A review of radiation countermeasures focusing on injury-specific medicinals and regulatory approval status: part I. Radiation sub-syndromes, animal models and FDA-approved countermeasures.

PURPOSE

The increasing global risk of nuclear and radiological accidents or attacks has driven renewed research interest in developing medical countermeasures to potentially injurious exposures to acute irradiation. Clinical symptoms and signs of a developing acute radiation injury, i.e. the acute radiation syndrome, are grouped into three sub-syndromes named after the dominant organ system affected, namely the hematopoietic, gastrointestinal, and neurovascular systems. The availability of safe and effective countermeasures against the above threats currently represents a significant unmet medical need.
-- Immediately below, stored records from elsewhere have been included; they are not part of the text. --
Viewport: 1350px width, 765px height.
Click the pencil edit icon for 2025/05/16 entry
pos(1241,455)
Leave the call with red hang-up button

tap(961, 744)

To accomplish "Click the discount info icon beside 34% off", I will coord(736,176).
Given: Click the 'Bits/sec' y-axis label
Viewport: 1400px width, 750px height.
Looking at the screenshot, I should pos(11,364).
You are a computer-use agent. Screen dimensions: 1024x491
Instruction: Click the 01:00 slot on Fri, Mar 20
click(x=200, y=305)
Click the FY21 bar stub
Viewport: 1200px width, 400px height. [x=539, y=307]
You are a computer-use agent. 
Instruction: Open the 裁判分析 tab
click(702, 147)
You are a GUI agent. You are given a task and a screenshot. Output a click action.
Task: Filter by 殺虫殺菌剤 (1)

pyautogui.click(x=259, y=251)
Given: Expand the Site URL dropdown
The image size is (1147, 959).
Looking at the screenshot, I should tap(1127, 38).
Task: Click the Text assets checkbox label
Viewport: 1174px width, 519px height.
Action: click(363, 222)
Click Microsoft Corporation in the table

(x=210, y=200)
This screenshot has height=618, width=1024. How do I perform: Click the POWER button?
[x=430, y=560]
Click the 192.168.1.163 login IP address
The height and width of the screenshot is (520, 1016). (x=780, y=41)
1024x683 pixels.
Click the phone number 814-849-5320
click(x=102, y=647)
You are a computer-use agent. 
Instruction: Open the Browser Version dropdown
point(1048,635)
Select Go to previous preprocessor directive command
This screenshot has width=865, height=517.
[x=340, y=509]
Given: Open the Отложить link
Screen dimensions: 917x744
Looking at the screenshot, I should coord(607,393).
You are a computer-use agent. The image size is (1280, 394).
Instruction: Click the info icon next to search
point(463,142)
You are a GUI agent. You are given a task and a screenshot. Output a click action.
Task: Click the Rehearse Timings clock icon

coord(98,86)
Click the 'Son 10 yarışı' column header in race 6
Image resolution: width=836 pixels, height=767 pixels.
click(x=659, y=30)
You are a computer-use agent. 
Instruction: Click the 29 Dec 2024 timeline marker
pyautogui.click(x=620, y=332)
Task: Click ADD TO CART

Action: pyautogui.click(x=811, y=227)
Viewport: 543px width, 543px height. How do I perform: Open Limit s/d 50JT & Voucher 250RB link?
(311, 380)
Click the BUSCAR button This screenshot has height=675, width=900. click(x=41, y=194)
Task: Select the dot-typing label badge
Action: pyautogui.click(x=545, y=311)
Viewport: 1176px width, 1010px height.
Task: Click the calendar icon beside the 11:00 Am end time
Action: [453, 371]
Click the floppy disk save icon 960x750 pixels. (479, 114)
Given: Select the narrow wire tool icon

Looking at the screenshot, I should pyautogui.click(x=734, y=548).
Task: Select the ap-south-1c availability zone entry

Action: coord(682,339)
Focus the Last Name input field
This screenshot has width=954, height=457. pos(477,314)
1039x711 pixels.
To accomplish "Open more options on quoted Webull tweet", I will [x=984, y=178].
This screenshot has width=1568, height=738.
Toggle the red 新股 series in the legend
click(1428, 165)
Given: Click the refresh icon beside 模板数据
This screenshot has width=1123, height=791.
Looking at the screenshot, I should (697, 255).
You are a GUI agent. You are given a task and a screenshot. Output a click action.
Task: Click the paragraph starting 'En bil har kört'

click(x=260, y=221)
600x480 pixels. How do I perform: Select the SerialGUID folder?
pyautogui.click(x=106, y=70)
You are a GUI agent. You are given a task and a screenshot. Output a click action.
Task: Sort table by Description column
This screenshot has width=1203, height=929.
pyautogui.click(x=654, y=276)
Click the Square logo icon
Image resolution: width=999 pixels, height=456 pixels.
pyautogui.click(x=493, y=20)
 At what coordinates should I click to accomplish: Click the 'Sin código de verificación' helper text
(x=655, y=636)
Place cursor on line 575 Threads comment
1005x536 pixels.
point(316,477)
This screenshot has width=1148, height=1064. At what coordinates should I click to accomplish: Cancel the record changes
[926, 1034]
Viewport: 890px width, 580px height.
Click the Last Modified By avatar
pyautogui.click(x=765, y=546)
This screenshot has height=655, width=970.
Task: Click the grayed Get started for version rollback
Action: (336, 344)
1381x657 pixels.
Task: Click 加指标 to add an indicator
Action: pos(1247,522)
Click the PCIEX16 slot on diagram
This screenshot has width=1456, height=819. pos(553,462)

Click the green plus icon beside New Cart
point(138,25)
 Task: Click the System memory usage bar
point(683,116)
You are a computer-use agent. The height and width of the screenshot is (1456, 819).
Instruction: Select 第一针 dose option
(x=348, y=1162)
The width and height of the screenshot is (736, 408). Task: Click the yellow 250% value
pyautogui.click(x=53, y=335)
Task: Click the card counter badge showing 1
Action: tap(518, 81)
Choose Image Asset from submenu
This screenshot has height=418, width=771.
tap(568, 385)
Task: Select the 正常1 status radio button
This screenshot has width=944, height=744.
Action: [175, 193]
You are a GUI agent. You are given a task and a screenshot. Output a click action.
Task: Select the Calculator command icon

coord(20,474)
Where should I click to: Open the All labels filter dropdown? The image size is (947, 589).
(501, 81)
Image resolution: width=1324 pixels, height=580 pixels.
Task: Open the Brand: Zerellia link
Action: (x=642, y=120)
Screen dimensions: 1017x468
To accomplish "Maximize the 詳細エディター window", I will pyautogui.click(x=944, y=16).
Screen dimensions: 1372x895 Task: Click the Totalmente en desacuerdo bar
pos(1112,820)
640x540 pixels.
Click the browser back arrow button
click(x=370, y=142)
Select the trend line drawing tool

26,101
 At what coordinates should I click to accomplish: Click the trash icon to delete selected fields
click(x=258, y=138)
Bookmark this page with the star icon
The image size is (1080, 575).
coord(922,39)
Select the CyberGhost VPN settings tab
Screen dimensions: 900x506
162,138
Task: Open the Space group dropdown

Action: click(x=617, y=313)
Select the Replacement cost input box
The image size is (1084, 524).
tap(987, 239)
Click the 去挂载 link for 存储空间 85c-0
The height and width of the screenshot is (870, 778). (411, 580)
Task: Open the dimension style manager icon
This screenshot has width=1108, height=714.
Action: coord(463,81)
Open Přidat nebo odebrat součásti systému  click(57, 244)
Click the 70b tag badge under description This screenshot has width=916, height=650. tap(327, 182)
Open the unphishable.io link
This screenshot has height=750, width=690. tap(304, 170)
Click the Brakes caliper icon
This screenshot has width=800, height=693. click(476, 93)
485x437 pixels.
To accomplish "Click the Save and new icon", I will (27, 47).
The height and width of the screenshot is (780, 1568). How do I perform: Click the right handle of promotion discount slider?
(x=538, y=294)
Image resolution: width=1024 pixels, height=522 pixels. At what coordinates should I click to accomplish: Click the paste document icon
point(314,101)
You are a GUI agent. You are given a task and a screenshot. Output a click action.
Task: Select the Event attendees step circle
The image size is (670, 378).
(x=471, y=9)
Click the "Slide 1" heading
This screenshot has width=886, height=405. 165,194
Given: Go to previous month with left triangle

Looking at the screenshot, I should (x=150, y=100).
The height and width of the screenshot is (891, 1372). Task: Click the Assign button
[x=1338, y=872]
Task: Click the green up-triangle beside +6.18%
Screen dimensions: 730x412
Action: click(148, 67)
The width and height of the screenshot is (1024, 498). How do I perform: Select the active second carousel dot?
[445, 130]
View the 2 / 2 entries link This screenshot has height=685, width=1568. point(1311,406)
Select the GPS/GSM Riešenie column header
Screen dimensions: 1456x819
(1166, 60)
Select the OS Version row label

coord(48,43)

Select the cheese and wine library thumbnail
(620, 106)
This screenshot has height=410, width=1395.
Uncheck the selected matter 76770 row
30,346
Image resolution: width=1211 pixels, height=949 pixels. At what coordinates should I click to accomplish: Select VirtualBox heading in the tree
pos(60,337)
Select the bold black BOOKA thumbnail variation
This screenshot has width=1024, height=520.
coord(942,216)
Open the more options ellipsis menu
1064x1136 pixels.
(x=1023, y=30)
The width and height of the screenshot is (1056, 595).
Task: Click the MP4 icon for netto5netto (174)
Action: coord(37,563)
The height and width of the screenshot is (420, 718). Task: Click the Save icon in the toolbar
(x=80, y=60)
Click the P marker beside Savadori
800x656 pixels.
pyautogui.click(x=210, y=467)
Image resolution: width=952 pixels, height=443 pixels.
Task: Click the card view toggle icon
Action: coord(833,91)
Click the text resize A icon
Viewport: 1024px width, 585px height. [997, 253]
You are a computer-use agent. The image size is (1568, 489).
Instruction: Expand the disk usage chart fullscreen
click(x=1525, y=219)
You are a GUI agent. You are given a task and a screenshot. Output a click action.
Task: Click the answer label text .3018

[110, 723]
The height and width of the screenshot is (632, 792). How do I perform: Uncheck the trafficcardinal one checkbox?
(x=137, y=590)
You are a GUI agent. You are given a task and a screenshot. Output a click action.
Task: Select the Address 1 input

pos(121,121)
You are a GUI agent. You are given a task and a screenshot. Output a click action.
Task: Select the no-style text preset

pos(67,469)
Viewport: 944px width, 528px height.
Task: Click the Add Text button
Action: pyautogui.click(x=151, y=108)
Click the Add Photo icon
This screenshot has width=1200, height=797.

This is the first article within a three-part series covering the nature of the radiation sub-syndromes, various animal models for radiation countermeasure development, and the agents currently approved by the United States Food and Drug Administration for countering the medical consequences of several of these prominent radiation exposure-associated syndromes.

CONCLUSIONS

From the U.S. and global perspectives, biomedical research concerning medical countermeasure development is quite robust, largely due to increased government funding following the 9/11 incidence and subsequent rise of terrorist-associated threats. A wide spectrum of radiation countermeasures for specific types of radiation injuries is currently under investigation. However, only a few radiation countermeasures have been fully approved by regulatory agencies for human use during radiological/nuclear contingencies. Additional research effort, with additional funding, clearly will be needed in order to fill this significant, unmet medical health problem.